Não me importa

Antes, ainda jovem, fazia caso de tudo.

Quando alguma coisa me contrariava ficava zangado. De mal com todo mundo.

O tempo foi passeando. A idade mudando.

E eu me transformando naquilo que hoje sou.

Na idade adulta ainda me importava com muita coisa que não saía do jeitinho que gostaria.

Uma vez já médico feito. Quando aqui cheguei vindo de terras dalém mar. Precisamente da Espanha. Com a mala cheia de vontade de acrescentar novidades na minha especialidade Urologia. Fui o pioneiro na cirurgia de próstata sem abrir o abdome. Quando, por muitas vezes, a sonda entupia durante as madrugadas. E as prestimosas enfermeiras me chamavam ao telefone. Voltava ao hospital de cara amarrada. Provocando temor naqueles anjos cujas asas eram frequentemente quebradas. Que passavam noites sem dormir. Zelando pelos enfermos sem receberem o pago que deveriam pelo seu trabalho de real valor como o nosso de médicos.

Naqueles tempos fecundos eu deveras me importava em amealhar conhecimentos frequentando congressos de minha especialidade. Não perdia um só.

Quantas vezes  fazia viagens aos países do outro hemisfério mais ao norte. Perdi a conta de quantos foram.

E de fato me importava em aprender mais e mais.

Ainda tenho a fome não saciada em aprender muitas coisas. Só que me aquietei.

Contento-me com menos aprendizado. Embora ainda não aposentado por completo a urologia me seduz. Não tanto quanto a literatura ou ajuntar palavras. E como elas me soam bem como música aos meus ouvidos. É como se  um rouxinol entoasse lindos cantos. Como se um bem-te-vi cantasse numa árvore próxima. Ou um canarinho da terra ciscasse o esterco do curral.
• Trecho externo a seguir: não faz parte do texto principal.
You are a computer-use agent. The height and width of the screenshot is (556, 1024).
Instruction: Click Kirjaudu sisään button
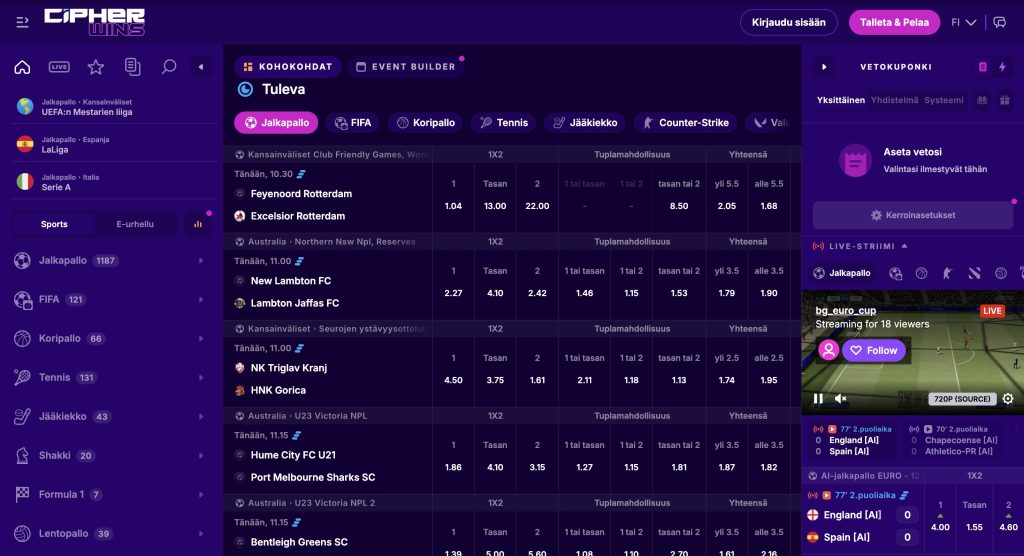(x=788, y=22)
Hoje não me importo mais com tantas coisas.

Pra mim tanto faz como se desfez com o juízo que fazem de mim.

O que conta é a procura continua da tal felicidade. Com a alegria de estar vivo em plena saúde.

Não me importa mais  em aumentar meus ganhos. Eles são mais que suficientes para viver em paz.

Em absoluto pra mim não conta trabalhar mais que o necessário. Já dei de mim o meu melhor.

Não preciso ajuntar pacientes. Os que ainda me procuram me satisfazem.

Não me preocupo em viver para sempre. Não que tenha vivido o bastante. Mas, se a saúde me permitir que ultrapasse os cem.

Não me importa se me julgarem leviano. A única leviandade que podem me atirar às costas é dizerem que escrevo demais.

Já me importei com muitas coisas e loisas.

Já hoje, o que me importa, é viver com saúde, ao lado de minha família. Distribuindo palavras. Tentando incutir cultura nas mentes obscuras daqueles que não tem o costume de ler.

Não me importo mais se falam de mim pelas costas. Mas prefiro que estes boquirrotos continuem falando. Bem ou mal. Não me importa.